Validity: Content validity: Not available in reviewed references Construct validity: In the original study, the instrument successfully discriminated between clinical populations of good sleepers (normal healthy controls) and patients from a sleep evaluation clinic. In a HD sample, the measure correlated highly with another sleep measure, the SCOPA-SLEEP.
Rationale/Justification
ME/CFS-Specific:
 
Advantages: many of the questions are familiar to ME/CFS patients who do experience sleep issues and have many of the problems raised, including use of sleep meds.
 
Limitations: ME/CFS patients may not recall awakening during the night; many do not have a bed partner; some may have so many symptoms that they may not know what specifically awakened them at night.
References
Buysse DJ, Reynolds CF 3rd, Monk TH, Berman SR, Kupfer DJ. The Pittsburgh Sleep Quality Index: a new instrument for psychiatric practice and research. Psychiatry Res. 1989;28(2):193–213.
 
Aziz NA, Anguelova GV, Marinus J, Lammers GJ, Roos RA. Sleep and circadian rhythm alterations correlate with depression and cognitive impairment in Huntington's disease. Parkinsonism Relat Disord. 2010;16(5):345–350.
 
Gosselin N, Lassonde M, Petit D, Leclerc S, Mongrain V, Collie A, Montplaisir J. Sleep following sport-related concussions. Sleep Med. 2009;10(1):35–46.
 
Högl B, Arnulf I, Comella C, Ferreira J, Iranzo A, Tilley B, Trenkwalder C, Poewe W, Rascol O, Sampaio C, Stebbins GT, Schrag A, Goetz CG. Scales to assess sleep impairment in Parkinson's disease: critique and recommendations.
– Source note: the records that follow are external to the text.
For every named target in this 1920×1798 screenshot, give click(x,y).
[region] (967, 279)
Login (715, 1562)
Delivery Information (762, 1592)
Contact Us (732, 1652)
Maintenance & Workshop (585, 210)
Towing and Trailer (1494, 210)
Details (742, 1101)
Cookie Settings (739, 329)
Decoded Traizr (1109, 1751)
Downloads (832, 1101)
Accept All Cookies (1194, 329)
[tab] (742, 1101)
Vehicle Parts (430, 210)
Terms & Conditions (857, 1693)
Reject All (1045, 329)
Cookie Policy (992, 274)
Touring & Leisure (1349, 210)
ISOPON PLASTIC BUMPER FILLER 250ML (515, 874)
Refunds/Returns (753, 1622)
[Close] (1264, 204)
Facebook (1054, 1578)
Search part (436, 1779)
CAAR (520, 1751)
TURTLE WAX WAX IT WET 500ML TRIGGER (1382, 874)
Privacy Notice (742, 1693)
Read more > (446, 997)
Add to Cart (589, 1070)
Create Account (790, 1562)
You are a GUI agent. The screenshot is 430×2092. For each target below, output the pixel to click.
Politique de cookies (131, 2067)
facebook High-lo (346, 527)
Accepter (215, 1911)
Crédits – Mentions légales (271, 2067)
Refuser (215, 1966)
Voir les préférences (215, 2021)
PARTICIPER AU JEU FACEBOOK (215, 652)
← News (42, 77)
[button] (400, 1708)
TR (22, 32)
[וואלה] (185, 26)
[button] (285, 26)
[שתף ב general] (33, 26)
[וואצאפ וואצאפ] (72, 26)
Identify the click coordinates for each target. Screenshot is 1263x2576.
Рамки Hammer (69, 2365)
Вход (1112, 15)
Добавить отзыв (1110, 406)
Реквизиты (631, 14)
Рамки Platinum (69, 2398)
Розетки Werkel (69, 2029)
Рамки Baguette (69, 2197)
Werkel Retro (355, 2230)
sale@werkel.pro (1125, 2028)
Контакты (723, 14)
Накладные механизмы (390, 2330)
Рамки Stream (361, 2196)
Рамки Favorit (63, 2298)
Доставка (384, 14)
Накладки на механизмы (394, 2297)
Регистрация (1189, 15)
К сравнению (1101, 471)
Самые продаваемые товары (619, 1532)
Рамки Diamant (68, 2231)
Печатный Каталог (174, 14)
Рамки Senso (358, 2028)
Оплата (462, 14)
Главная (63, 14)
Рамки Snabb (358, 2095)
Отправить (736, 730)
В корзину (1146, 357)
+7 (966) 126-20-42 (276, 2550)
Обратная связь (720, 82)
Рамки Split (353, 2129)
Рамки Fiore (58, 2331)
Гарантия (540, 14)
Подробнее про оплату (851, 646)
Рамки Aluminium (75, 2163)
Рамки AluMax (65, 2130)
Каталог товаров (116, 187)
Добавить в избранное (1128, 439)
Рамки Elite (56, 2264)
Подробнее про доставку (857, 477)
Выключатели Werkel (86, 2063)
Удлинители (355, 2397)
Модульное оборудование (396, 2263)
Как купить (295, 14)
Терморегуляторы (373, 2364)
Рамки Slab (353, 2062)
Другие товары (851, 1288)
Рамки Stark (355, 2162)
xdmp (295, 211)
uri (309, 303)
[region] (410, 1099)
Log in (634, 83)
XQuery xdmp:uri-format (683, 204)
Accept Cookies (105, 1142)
Mov Disord. 2010;25(16):2704–2716.
 
Towns SJ, Silva MA, Belanger HG. Subjective sleep quality and post concussion symptoms following mild traumatic brain injury. Brain Inj. 2015;29(11):1337–1341.
 
Videnovic A, Leurgans S, Fan W, Jaglin J, Shannon KM. Daytime somnolence and nocturnal sleep disturbances in Huntington disease. Parkinsonism Relat Disord. 2009;15(6):471–474.